Grief and the Music That Calms It


A few months ago, I wrote a post about my Dad, Alzheimer’s Disease, and music. It is six months later, and the disease has just about run its course in his life.

Yesterday, I drove down and spent some time with him and my two sisters. He was alone in his room at the nursing home when I arrived. I leaned gently over his bed, told him it was me, and asked how he was doing. There was no response that let me know that he recognized me. His voice is barely audible now, even from 6 inches away, so I barely could make out anything he said. But I could tell he was saying something about his shoulder hurting, then turned over and faced the wall.

Dad is almost 87 years old. I last saw him about a month ago. Then, he was pulling himself around in his wheel chair, following people around with his eyes, talking intelligibly at times, and eating reasonably well.

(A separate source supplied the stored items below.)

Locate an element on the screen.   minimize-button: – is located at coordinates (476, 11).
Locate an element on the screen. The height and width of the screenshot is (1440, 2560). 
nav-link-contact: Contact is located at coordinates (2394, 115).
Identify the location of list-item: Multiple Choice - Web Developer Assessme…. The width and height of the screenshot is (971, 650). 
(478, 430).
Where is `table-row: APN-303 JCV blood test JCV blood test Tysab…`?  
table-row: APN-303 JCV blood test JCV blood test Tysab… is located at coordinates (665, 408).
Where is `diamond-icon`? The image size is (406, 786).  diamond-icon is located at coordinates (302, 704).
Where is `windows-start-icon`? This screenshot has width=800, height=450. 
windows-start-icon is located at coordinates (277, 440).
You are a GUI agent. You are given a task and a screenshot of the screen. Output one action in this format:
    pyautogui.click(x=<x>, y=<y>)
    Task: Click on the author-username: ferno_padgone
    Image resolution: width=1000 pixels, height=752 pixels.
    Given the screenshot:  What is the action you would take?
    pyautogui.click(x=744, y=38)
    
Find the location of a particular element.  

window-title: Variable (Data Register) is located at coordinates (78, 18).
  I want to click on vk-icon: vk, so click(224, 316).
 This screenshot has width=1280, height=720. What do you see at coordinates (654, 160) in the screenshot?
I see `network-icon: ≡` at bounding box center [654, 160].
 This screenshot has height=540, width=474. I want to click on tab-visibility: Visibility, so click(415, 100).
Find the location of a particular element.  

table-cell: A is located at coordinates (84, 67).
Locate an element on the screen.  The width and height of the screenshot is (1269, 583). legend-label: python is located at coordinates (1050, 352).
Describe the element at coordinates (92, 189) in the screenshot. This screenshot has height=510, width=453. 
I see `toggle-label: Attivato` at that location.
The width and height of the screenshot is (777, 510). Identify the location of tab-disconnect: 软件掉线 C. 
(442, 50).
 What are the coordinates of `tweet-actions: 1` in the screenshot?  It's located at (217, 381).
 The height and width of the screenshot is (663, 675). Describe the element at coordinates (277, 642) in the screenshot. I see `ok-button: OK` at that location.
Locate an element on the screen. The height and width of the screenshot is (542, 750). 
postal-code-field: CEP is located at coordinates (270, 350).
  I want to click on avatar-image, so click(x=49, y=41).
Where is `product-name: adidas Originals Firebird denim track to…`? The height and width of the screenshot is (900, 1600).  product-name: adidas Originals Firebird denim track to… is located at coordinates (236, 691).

Yesterday, he could not see, could not speak even as loud as a whisper, and had almost entirely stopped eating. His body has wasted away to the point that he is totally helpless, little more physically than a skin draped skeleton. He is under hospice care now, and all that can be done is to do whatever is possible to keep him as comfortable as we can.

In spite of almost daily reports from my sisters about his condition, I was not prepared for what I saw yesterday. And today the grief I feel is extremely heavy, even though I had considered myself as being prepared for any eventuality with him.

This morning, I had a heavy feeling inside that I had not yet named. A few minutes ago, it was as if I could sense my music calling. I took the cover off of my Yamaha S90ES keyboard, and with headphones on, my music and I went away for a few minutes. For some reason, the hymn In The Garden came to mind, and I played it several times with a grand piano setting. Then, as I could sense myself starting on a journey toward some place yet unknown, I changed to a setting that I sometimes use to evoke an almost ethereal mood. For several minutes, I played spontaneously. Then, suddenly, from the depths of some place I never thought I would have to go, tears came. They dripped on my hands as if somehow pushing the notes through the tips of my fingers. And behind the tears, came a sense of release – a sense that a pressure relief valve had been opened.

Music is a healer. In the same way that it can help Alzheimer’s patients, it can help those family members and friends who are struggling to deal with the horrible changes that the disease presents in their loved ones. And today, it helped me.